Haifa is a multi-faceted city with several unique characteristics making it an attractive place to visit. Its proximity to the sea and its active port contribute to its importance. The bustling port area draws merchants, shoppers and tourists. The beautiful beaches are popular for sports and recreation, and are filled with people during summer weekends. In addition, because of their excellent surfing conditions, the beaches serve many of local’s top sailing enthusiasts and host sailing competitions and other sporting events.
With residents from the three largest monotheistic religions as well as from various minority faiths, Haifa is also a symbol of exceptional co-existence and tolerance. Nine present of the population consists of Arabs (Moslems and Christians) who reside mostly in three neighbourhoods: Khalisa, Abas and the famous Wadi Nisnas whose charming alleyways have turned it into a tourist spot. The annual Holiday of Holidays marking the city’s special lifestyle is held there.
The Christian presence in Haifa, with its many churches, also contributes to the city’s image. A Maronite church is located next to Kikar Paris (Paris Square); adjacent to that is the Carmelite church dedicated to the Prophet Elijah; and not far from there is Saint Mary’s Greek Orthodox Parish Church. The Sacre Coeur Catholic School on Allenby Street has a well-tended garden and building, in front of which are impressive statues of Saint Mary. Atop the Carmel, holy to Christians, is the Stella Maris Carmelite Monastery. In the monastery’s Baroque-style church is a cave considered by Christian tradition to be the grave of the Prophet Elijah, and in the monastery is a small museum dedicated to his life. On site is also a hostel which serves the many pilgrims who visit the city. This does not complete the city’s religious mosaic. Israel’s only Ahmadi Muslim community is based in Haifa’s Kababir neighbourhood. The Ahmadiyya is an Indian sect of Islam, founded in the late nineteenth century, which promotes peace among nations and opposes religious compulsion. Their large mosque houses a prayer hall and a first-floor exhibit of their history and significant contributions.

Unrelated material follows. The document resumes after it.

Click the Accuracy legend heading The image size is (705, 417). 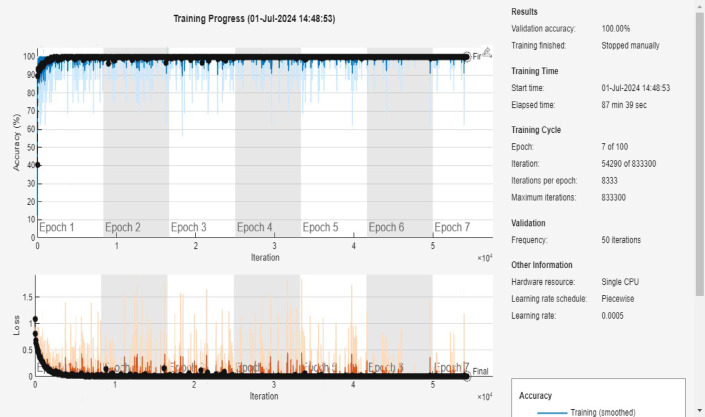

Haifa’s reputation for tolerance extends to the Bahai faith whose World Centre is located in the city. The Bahais originated in the Bab sect which separated from Iran’s Shi’ite Islam in 1844. The Bahai World Centre, an expansive and well-designed complex on the slope of the Carmel, is famous for its magnificent gardens. It includes the exquisitely landscaped “Hanging Gardens” which run about a kilometre along the Louis Promenade until Ha-Gefen Street. At the centre is the impressive, gold-domed Shrine of the Bab, the burial place of the Bab, the founder of the faith. One can enjoy some enchanting spots while strolling through the beautiful gardens by day, but with the special lighting, an evening visit provides equal pleasure and a peaceful, romantic atmosphere.
At the foot of the Bahai Gardens lies the picturesque German Colony, founded in the nineteenth century by German Templars who came to establish a Christian community in the Holy Land. The pretty stone houses lend charm and romance to the neighbourhood and reflect its special qualities. Some of the houses have been preserved, and some still have the names of the original residents etched onto them. The German Colony attracts many visitors, and it is worth wandering through it to enjoy its splendour and get a sense of its colourful past.
Those interested in experiencing the city by foot will enjoy one of the “Step Tours”, four marked walking routes which begin on Yefe Nof (Panorama) Street and proceed down to the beach area.